Repeat the stretch from the start of the material through the line containing "I will pos(203,178).", word for word.

Stored data entries:
========================================
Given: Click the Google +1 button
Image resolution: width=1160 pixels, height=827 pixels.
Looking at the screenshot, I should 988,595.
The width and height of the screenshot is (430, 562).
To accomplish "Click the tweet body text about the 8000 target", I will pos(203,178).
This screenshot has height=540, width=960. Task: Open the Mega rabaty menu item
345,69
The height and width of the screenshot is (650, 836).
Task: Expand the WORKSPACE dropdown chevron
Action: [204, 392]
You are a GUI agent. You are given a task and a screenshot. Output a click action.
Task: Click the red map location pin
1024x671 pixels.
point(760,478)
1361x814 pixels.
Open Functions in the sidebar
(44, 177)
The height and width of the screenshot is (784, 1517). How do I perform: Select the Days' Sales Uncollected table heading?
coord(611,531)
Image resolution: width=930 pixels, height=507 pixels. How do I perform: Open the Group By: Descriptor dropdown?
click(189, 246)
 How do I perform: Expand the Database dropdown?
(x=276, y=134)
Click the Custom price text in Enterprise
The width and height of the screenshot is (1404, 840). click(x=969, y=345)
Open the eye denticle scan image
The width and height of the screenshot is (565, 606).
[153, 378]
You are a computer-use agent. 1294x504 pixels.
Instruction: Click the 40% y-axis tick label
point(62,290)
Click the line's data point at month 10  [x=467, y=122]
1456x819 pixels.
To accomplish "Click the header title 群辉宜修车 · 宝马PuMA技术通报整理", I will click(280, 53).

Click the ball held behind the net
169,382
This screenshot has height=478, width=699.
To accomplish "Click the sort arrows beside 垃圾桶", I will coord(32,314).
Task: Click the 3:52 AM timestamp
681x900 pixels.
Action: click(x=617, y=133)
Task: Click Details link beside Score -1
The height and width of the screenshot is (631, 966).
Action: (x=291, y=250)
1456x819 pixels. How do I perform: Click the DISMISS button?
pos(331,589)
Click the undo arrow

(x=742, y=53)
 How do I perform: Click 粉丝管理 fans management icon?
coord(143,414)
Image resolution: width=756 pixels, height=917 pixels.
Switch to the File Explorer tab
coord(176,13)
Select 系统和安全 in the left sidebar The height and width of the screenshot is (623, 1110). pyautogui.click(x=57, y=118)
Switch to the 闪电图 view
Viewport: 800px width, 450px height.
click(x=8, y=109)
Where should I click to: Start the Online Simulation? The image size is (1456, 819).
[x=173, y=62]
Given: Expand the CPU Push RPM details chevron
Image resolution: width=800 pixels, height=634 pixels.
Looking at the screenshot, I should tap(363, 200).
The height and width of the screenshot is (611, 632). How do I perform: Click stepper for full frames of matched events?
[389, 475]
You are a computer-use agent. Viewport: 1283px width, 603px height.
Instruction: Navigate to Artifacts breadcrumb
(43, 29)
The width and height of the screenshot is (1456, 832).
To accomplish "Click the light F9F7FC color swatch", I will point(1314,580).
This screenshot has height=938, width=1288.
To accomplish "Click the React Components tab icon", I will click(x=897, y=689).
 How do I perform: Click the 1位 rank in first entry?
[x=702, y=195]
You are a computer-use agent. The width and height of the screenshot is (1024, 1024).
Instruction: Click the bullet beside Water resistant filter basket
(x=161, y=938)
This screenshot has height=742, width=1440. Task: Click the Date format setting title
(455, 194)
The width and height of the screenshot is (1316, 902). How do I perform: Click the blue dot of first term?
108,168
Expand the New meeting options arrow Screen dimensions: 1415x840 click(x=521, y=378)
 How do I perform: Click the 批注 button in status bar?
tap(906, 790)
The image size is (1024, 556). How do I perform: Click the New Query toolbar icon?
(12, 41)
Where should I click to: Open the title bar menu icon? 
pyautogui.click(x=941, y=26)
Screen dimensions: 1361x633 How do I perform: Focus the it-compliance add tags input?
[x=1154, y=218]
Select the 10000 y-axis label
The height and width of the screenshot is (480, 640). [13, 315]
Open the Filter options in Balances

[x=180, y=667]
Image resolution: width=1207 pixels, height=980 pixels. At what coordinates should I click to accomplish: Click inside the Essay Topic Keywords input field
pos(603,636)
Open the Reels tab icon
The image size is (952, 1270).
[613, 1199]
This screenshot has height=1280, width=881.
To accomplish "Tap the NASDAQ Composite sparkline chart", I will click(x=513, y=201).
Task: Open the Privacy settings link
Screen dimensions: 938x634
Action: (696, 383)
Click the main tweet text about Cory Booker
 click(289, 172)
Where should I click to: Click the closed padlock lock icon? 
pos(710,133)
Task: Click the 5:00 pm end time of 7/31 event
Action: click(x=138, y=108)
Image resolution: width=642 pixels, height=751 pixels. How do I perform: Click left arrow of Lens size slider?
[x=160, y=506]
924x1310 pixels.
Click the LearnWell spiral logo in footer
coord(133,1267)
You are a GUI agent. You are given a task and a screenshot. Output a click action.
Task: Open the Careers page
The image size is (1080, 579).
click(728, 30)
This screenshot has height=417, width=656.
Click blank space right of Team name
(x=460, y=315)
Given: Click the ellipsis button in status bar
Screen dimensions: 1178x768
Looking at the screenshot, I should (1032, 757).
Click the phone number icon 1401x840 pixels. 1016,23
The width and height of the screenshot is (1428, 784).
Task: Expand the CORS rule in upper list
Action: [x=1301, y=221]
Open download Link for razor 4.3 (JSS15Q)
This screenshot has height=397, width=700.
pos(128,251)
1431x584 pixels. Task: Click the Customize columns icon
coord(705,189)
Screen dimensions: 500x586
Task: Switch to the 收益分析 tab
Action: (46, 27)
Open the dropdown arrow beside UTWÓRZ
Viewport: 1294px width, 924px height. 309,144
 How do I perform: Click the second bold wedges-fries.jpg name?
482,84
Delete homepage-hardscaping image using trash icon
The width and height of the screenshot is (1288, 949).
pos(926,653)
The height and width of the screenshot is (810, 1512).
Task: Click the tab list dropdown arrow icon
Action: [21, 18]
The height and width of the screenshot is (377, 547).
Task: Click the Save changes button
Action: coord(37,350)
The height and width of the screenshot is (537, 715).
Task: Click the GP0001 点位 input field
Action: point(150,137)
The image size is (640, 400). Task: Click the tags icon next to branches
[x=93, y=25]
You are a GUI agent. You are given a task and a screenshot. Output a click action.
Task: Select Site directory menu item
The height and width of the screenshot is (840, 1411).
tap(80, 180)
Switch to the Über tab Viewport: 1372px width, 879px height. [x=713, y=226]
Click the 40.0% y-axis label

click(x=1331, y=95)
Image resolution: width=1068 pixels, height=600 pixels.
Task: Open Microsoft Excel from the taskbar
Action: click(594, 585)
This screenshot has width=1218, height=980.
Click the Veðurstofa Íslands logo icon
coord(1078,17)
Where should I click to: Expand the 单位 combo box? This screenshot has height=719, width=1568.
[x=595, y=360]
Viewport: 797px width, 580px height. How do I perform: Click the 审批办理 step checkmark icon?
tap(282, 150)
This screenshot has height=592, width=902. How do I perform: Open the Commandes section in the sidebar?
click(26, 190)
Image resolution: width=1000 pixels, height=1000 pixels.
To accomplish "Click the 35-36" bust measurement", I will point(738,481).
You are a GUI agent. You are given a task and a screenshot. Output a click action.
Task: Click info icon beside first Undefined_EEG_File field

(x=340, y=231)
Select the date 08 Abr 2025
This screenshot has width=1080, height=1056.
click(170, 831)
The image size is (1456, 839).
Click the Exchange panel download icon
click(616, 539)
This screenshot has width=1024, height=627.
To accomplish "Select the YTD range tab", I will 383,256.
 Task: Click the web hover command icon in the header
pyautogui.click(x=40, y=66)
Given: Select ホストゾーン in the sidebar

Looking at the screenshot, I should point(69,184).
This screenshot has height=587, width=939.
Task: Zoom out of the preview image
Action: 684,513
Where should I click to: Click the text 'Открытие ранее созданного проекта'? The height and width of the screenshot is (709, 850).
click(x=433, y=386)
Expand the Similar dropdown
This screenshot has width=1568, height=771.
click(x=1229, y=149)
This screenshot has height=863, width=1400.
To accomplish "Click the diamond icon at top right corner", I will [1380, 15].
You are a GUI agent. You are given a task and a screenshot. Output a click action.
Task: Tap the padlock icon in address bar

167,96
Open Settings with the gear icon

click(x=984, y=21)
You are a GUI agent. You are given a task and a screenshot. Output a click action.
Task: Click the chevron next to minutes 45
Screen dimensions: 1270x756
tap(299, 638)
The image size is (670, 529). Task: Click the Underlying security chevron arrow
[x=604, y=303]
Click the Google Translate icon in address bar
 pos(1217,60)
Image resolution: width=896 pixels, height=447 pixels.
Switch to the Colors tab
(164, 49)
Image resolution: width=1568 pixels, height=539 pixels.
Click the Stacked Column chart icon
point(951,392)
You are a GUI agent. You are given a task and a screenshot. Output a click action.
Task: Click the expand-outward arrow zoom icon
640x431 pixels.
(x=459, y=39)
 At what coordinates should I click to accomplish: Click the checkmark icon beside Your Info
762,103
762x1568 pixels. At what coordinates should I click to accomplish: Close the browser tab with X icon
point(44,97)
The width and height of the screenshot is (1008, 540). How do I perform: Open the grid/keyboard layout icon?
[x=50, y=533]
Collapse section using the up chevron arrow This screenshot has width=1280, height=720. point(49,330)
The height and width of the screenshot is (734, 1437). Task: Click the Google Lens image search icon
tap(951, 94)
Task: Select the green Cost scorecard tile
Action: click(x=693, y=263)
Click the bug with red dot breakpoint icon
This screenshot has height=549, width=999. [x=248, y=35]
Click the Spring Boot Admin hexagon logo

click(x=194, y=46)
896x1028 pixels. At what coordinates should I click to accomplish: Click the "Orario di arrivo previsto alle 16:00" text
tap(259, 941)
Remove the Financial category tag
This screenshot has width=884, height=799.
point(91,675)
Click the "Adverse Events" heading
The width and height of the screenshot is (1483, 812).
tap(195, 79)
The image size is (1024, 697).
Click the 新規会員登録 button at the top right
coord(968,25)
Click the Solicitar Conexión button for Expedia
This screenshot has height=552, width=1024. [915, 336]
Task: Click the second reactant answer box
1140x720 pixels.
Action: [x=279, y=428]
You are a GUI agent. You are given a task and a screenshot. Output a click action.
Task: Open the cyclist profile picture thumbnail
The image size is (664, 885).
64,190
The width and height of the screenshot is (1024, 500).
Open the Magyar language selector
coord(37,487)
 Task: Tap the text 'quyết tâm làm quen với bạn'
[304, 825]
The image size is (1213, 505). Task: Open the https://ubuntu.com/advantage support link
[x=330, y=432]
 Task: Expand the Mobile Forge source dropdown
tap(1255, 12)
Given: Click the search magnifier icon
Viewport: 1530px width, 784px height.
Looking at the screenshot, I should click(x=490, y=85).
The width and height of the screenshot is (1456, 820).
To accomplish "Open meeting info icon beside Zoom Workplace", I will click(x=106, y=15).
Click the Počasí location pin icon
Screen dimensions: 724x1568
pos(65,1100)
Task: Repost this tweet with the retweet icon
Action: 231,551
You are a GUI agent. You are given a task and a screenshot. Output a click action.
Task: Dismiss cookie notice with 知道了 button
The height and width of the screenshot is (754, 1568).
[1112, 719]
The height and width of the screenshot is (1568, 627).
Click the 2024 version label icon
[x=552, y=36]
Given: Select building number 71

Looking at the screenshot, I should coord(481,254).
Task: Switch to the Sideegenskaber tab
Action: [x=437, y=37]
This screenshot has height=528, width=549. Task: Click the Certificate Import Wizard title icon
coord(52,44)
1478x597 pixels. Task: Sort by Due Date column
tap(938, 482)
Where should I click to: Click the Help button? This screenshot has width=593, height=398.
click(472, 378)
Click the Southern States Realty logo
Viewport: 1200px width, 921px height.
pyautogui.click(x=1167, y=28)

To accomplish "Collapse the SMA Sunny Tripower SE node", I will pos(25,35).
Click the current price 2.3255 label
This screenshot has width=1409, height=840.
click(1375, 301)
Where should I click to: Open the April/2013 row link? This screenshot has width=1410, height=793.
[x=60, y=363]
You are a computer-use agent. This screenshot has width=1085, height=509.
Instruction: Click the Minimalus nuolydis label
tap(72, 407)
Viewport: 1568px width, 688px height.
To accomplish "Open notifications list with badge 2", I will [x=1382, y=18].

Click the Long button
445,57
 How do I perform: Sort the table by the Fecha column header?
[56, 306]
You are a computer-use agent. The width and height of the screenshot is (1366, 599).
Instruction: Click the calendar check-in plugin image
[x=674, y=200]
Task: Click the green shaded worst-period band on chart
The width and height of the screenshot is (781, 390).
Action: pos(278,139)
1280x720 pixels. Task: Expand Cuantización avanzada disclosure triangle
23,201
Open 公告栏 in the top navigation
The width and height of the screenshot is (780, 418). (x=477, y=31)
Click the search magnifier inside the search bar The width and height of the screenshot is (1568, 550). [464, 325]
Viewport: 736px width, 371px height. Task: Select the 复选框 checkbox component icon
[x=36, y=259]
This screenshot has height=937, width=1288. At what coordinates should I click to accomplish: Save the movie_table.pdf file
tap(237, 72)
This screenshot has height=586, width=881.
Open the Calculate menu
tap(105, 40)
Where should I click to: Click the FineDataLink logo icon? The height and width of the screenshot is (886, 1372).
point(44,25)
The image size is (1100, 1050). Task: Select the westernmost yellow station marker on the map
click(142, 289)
========================================
* **RESULT BELOW**:
Given: Click the Google +1 button
Image resolution: width=1160 pixels, height=827 pixels.
Looking at the screenshot, I should 988,595.
The width and height of the screenshot is (430, 562).
To accomplish "Click the tweet body text about the 8000 target", I will pos(203,178).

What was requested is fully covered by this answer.